Trim Primers and their Dimers from Mapping

Trim Primers and their Dimers from Mapping unaligns the primer parts of reads in read mappings, and also unaligns parts of reads identified as primer dimerization artifacts. Unaligned regions are not considered by downstream tools such as variant callers, where it would be undesirable to consider primer regions.
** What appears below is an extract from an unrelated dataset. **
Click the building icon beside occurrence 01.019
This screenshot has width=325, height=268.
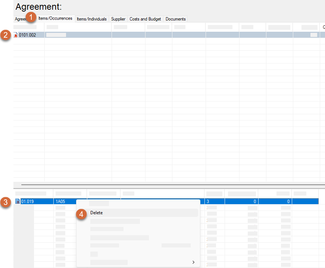pos(18,202)
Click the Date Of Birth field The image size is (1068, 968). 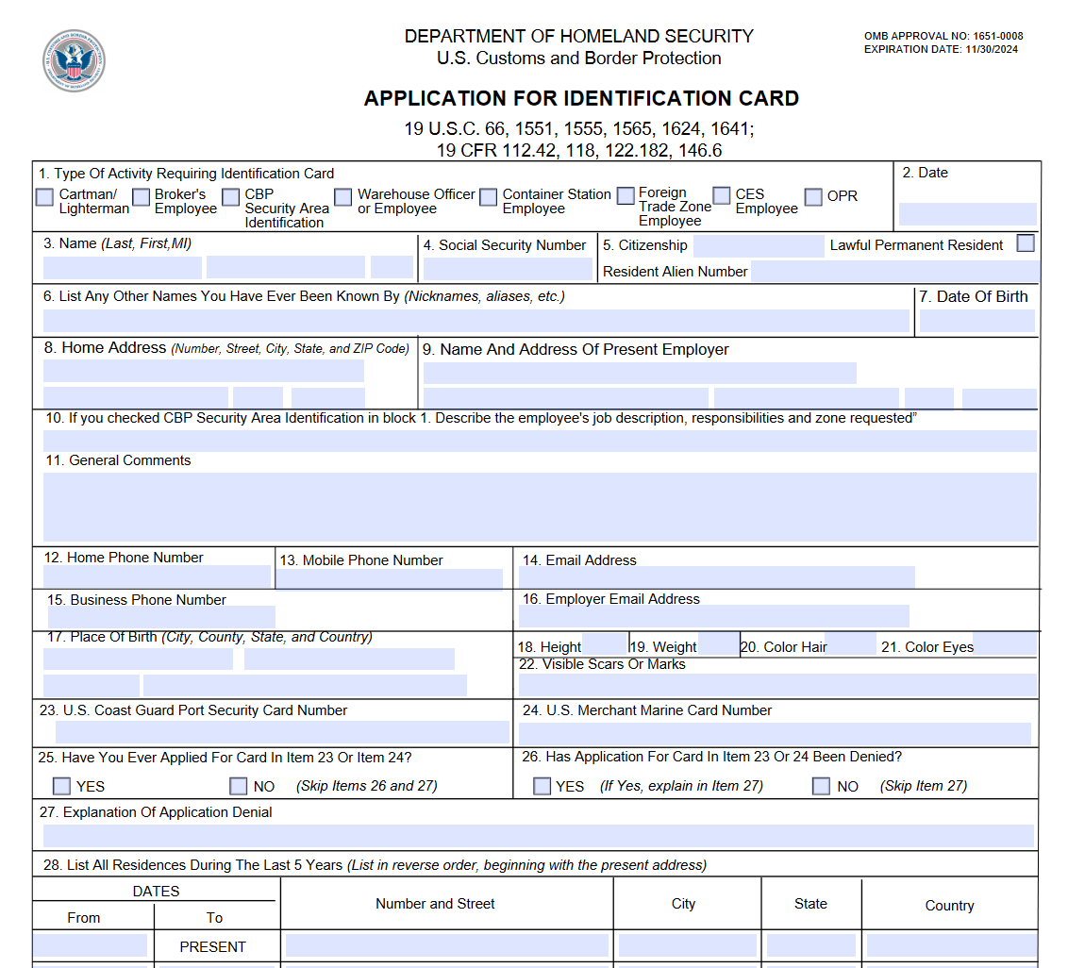[976, 320]
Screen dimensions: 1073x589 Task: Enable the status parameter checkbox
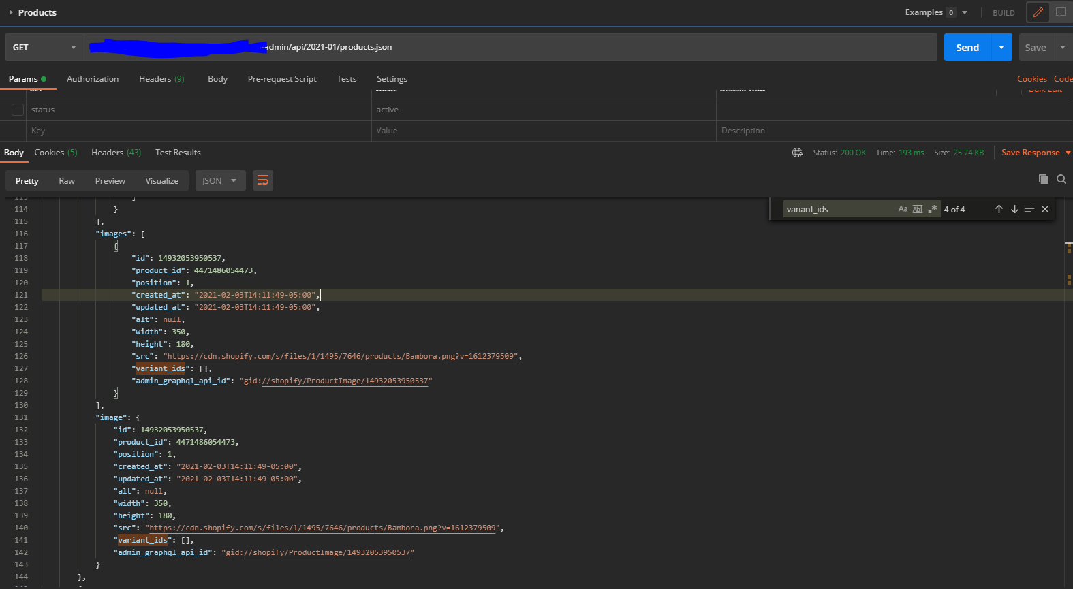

Trim Primers and their Dimers from Mapping was designed for use with data generated using GeneReadTM DNAseq Targeted Panels V2, where target specific primer pairs are used for multiplexed PCR-based target enrichment. We expect the tool to work with other targeted amplicon sequence data that employ target specific primer pairs, but we have not tested it for that purpose. This tool is included in the QIAGEN GeneRead Panel Analysis ready-to-use workflow, where the relevant workflow element has been named "Trim Primers and their Dimers of Mapped Reads".

Primer trimming

Target primer locations need to be imported before using this tool. Importing descriptions of primer locations from a generic text format file or from a QIAGEN gene panel primer file is described in the Import Primer Pairs section of the CLC Genomics Workbench manual: http://resources.qiagenbioinformatics.com/manuals/clcgenomicsworkbench/current/index.php?manual=Import_Primer_Pairs.html.
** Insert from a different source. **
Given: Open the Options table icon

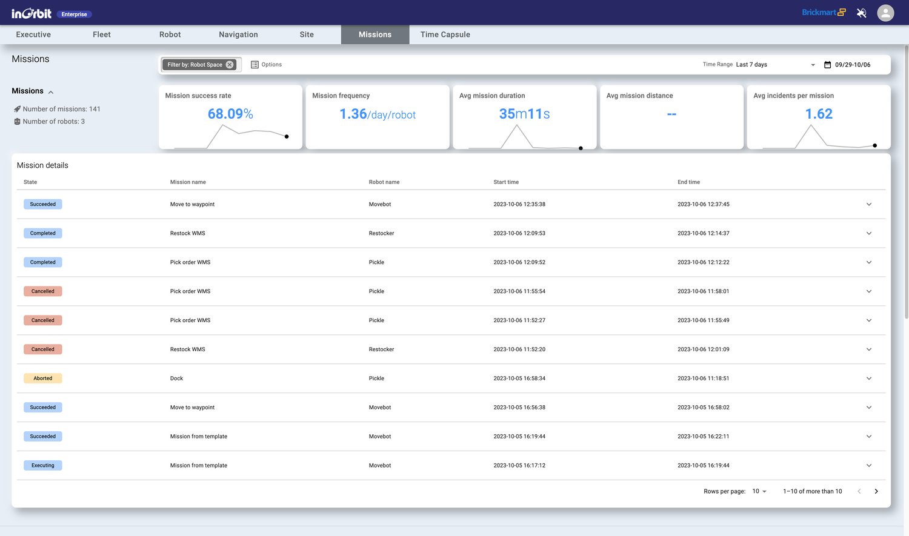Looking at the screenshot, I should pyautogui.click(x=255, y=65).
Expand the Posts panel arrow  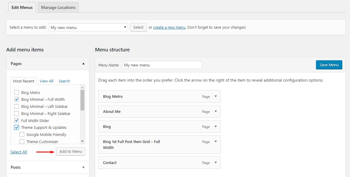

The fraction of the primer that must overlap with a read's aligned bases in order to record a primer hit is configurable.

By default, reads are only retained in the mapping if primer sequence is detected at the start of the read, but this behavior is optional.
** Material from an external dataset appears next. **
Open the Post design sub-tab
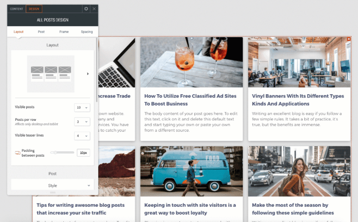The width and height of the screenshot is (358, 222). pos(41,32)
For paired end data, if the primer found on R2 is not a member of the same target region primer pair as the primer found on R1, both members of the pair will be removed from the mapping.

Trim Primers and their Dimers from Mapping is strict regarding primer position. Primers are expected at the 5' end or the 3' end of the read, whether the end is aligned or unaligned. If there are any additional bases at the 5' or 3' end, the region will not be identified as primer sequence.

Primer dimer trimming

Two steps are involved in trimming primer dimerization artifacts:

  1. All primers are compared against all others to look for pairs likely to dimerize. The minimum number of overlapping bases, used to identify primers that may dimerize with each other, is configurable. A list is compiled containing, for each primer, all primers with potential to dimerize with it.

  2. If a primer p has been trimmed (unaligned), and the still-mapped section of the affected read starts with the sequence of a primer identified as dimerizing with p, it is assumed that the read contains primer-dimer artifact. This predicted dimerization artifact is then unaligned. If a read only contains primer-dimer artifact, the read is removed from the mapping and discarded.

The Trim Primers and their Dimers from Mappings tool also includes an option for trimming primers of amplicon fragments. This is particularly useful for trimming reads originating from short fragments. The Trim primers of amplicon fragments option allows trimming of both forward and reverse primers of reads in both directions. In cases where primers overlap, the innermost primer is used for trimming irrespective of the read orientation and expected primer pairing. In other words, the primer ID is ignored when selecting the Trim primers of amplicon fragments option. This allows trimming of reads that end in a region with multiple overlapping primers, where it cannot be determined which primer the read originated from and consequently how much of the read end is primer sequence.

Running the tool

To launch Trim Primers and their Dimers from Mapping, go to:

        Toolbox | Resequencing Analysis (Image resequencing) | Trim Primers and their Dimers from Mapping (Image primer_dimer_trim_16_n_p)

In the first wizard step (figure 17.12), you are asked to select a read mapping. If you would like to analyze more than one read mapping, you can run the analysis in batch mode by ticking the "Batch" box in the lower left corner of the wizard. Running jobs in batch mode is described in the CLC Genomics Workbench manual: https://resources.qiagenbioinformatics.com/manuals/clcgenomicsworkbench/current/index.php?manual=Standard_batch_processing.html.

Image trim_primers_and_their_dimers_of_mapped_reads_step1
Figure 17.17: Select files to import.

In the next wizard step (figure 17.13), settings for the tool are configured.

Image trim_primers_and_their_dimers_of_mapped_reads_step2
Figure 17.18: Select your primer location file and choose whether you want to keep or discard reads with no matching primers. The option Trim primers of amplicon fragments is useful when working with reads that originate from short fragments.

In the last wizard step, choose the results to save and and click on Finish.

Output of Trim Primers and their Dimers from Mapping

The default output is a read mapping with primer and primer-dimer regions of the mapped reads unaligned. The name of the read mapping generated is based on the name of the mapping used as input, with "trimmed reads" appended. Optionally, a track containing the primer-dimer regions used for trimming the reads will also be generated. This track contains information about why each primer-dimer pair was predicted and the number of times it was used to partially trim a read or to remove a read from the mapping because it consisted only of primer-dimer sequence.